— Task to complete —
Rewrite the entries from the line containing "Task: Click the About breadcrumb link" down through the line containing "Action: (x=95, y=147)", swapping "About" for "Contact" and leaving everything else as it is. Leave the pictures out of your answer.

— Data section —
* * * * *

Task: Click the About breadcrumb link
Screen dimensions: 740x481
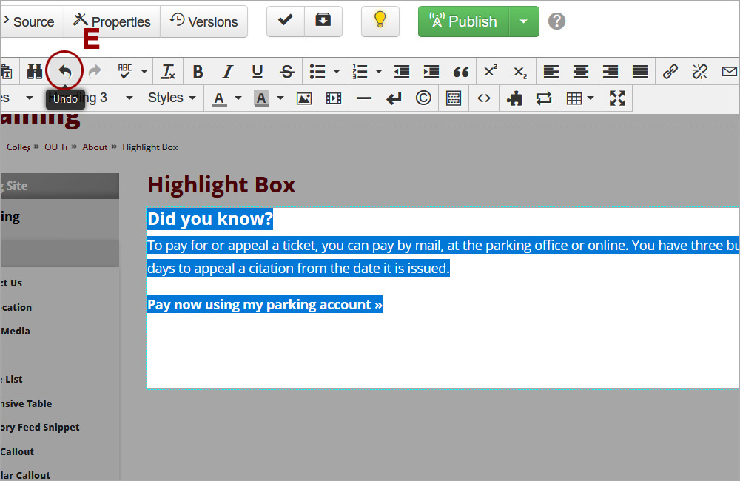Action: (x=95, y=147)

* * * * *

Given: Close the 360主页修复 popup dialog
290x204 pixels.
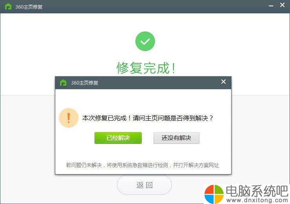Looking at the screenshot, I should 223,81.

* * * * *

— Answer below —
Task: Click the Contact breadcrumb link
Screen dimensions: 740x481
Action: (x=95, y=147)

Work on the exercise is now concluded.